TEKS DOKUMEN:
Akhirnya, sebagaimana sudah sama kita ketahui, bayi merah De Indische Partij yang kuat dan dan bersemangat itu langsung 'dibunuh' oleh Pemerintah Kolonial Hindia Belanda; partai yang dianggap sangat revolusioner yang masih berusia setahun jagung dan berdarah setampuk pinang itu dibubarkan Pemerintah pada 4 Maret 1913. Dekker dan dua sahabatnya disuruh memilih: mau dibuang ke tempat becek yang penuh nyamuk atau dengan sukarela mau pergi 'mengasingkan diri' ke Belanda ('Tanah Dingin')?

Sebagaimana sudah sama kita ketahui, tiga serangkai itu mengambil pilihan kedua. Kapal api Melchior Treub memisahkan mereka dengan dermaga Tanjong Priok pada 6 September 1913, membawa tiga sekawan yang 'membahayakan' rasa nikmat 'the white ruling class' penguasa di Hindia Belanda itu jauh ke utara. Ketiganya (di)turun(kan) di Genoa, kemudian mereka melanjutkan perjalanan ke Negeri Belanda lewat jalan darat. Dekker, Tjipto dan Ki Hadjar sampai di 's-Gravenhage pada 3 Oktober dan disambut dengan lagu mars' De Indische Partij' oleh saudara perempuannya dan para simpatisan partai itu, termasuk orang-orang Sociaal-Democratische Arbeiders-Partij (SDAP) dan wartawan media simpatisannya, koran Het Volk, yang beroposisi dalam Pemerintahan Belanda dan bersimpati kepada rakyat Indonesia.

DATA YANG DIBERIKAN:
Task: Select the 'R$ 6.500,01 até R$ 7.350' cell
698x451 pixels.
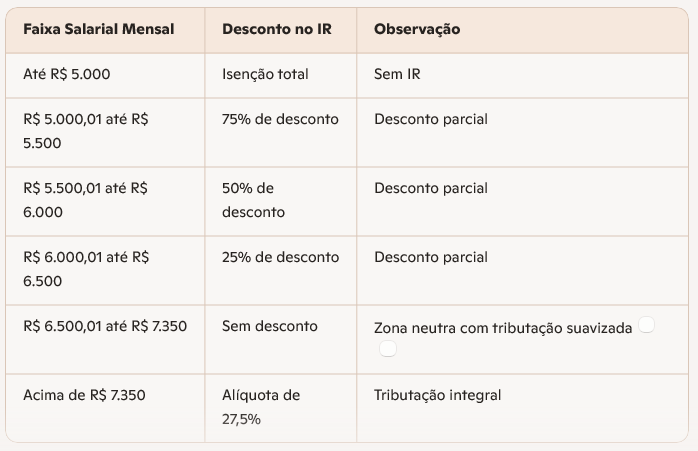Action: [104, 326]
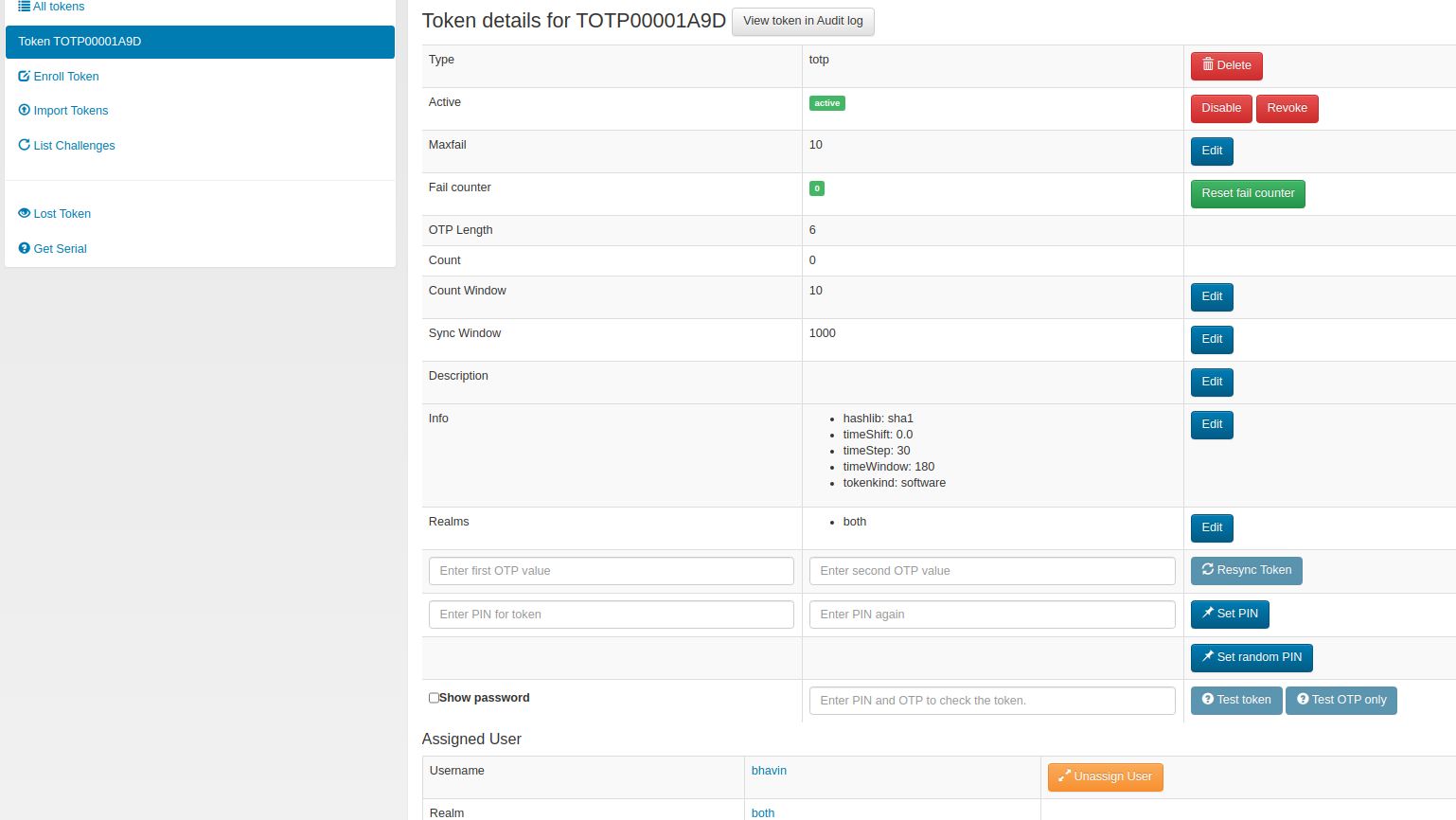1456x820 pixels.
Task: Click the Enter first OTP value field
Action: point(611,570)
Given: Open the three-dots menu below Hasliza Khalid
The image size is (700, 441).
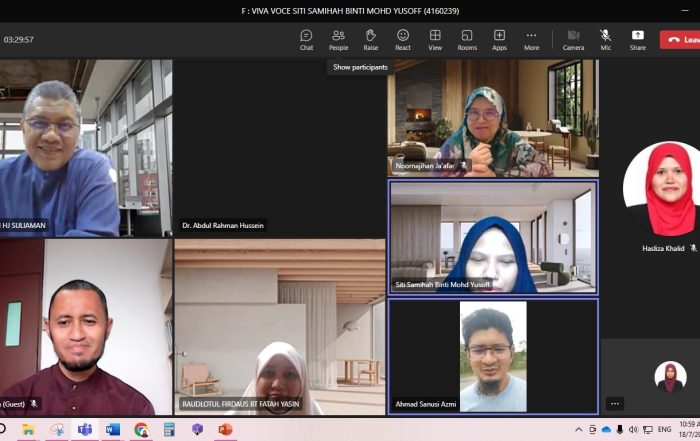Looking at the screenshot, I should (615, 403).
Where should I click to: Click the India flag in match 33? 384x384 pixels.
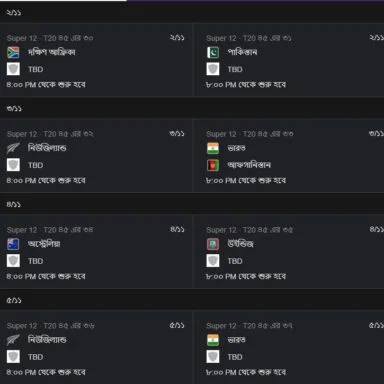click(213, 148)
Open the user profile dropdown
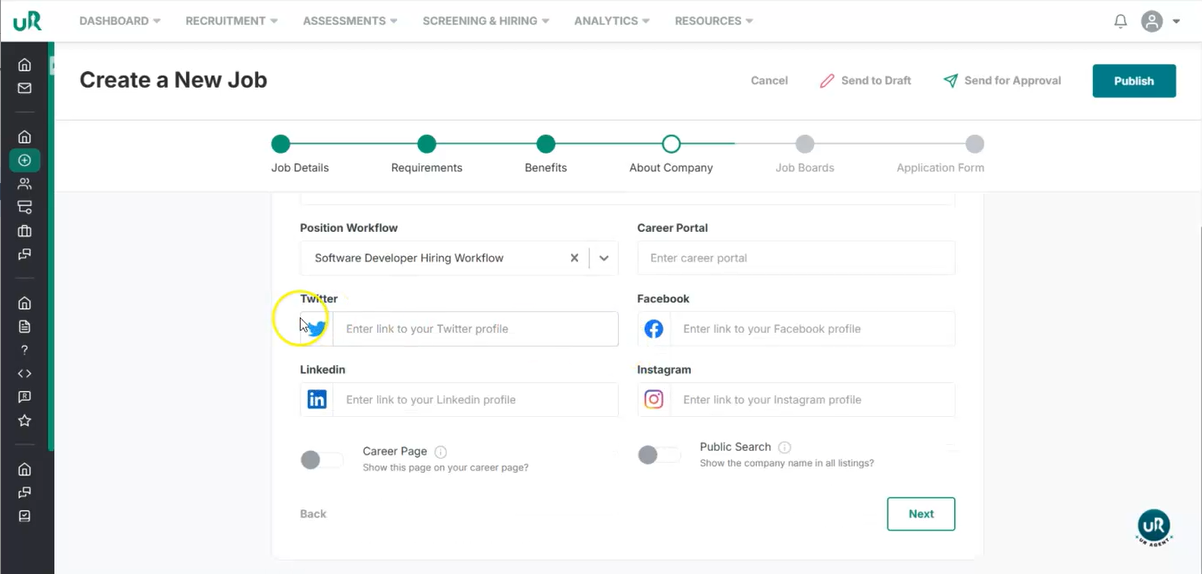This screenshot has height=574, width=1202. point(1160,21)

TANTANGAN:
**1)** Menurut teks tentang De Indische Partij, pada tanggal berapa kapal api Melchior Treub membawa tiga serangkai meninggalkan dermaga Tanjong Priok?
**2)** Sambung teks tentang De Indische Partij, dimulai sesudah kalimat terakhirnya.

HASIL PER TUGAS:
**1)** Pada 6 September 1913.

**2)**
Tentunya tidak semua hal tentang bagaimana perjuangan ketiga sahabat itu selama berada di Belanda bisa ditulis dengan lengkap dan detil di sini. Kiranya, pembaca yang ingin mengetahui trah keluarga, intelektualisme, dan aktivitas politik E.F.E. Douwes Dekker, buku Paul W. Van Der Leur, The Lion and The Gadfly: Dutch colonialism and the spirit of E.F.E. Douwes Dekker (Singa dan Pengganggu: Kolonialisme Belanda dan semangat E.F.E. Douwes Dekker) [Leiden: KITLV Press, 2006; VKI 228) adalah buku yang terbaik untuk dibaca.

Menapaktilasi jalan hidup E.F.E. Douwes Dekker, saya berefleksi: kecintaan kepada Indonesia rupanya datang dari berbagai tubuh kasar dengan kandungan 'kemurnian' darah yang berbeda. Akan tetapi pada akhirnya, karena eforia revolusi yang mendidihgilakan otak dan hati, tidak semuanya dapat ditampung oleh sebuah 'republik' yang kemudian cenderung membangun dirinya dengan konsep: 'kami' versus 'kamu', 'asli' versus 'liyan'/'asing', 'autochtoon' versus 'allochtoon', 'pribumi' versus 'non-pribumi'.

Sejurus setelah 'Dwi Tunggal' membacakan teks pendek di selembar kertas yang bersejarah itu, kaum Indo seolah sudah jelas nasibnya, dan hal itu semakin terang pada hari-hari berikutnya: di seantero pulau-pulau bernyiur melambai itu mereka dipersekusi, diusir, bahkan ada yang dibunuh oleh tangan-tangan yang sudah lama menyimpan rasa benci, irihati, dan kesumat yang tetiba meluap karena telah terlalu lama mendekam dalam jiwa yang tertindas oleh penjajahan selama bertahun-tahun. Berbondong-bondong kaum Indo berlayar ke Belanda, dalam gegas, panik, cemas, dan tergesa-gesa, membawa apa-apa yang dapat dibawa. Sebagian kecil memutuskan untuk tinggal di 'Mooie Indie' dengan menahan rasa takut.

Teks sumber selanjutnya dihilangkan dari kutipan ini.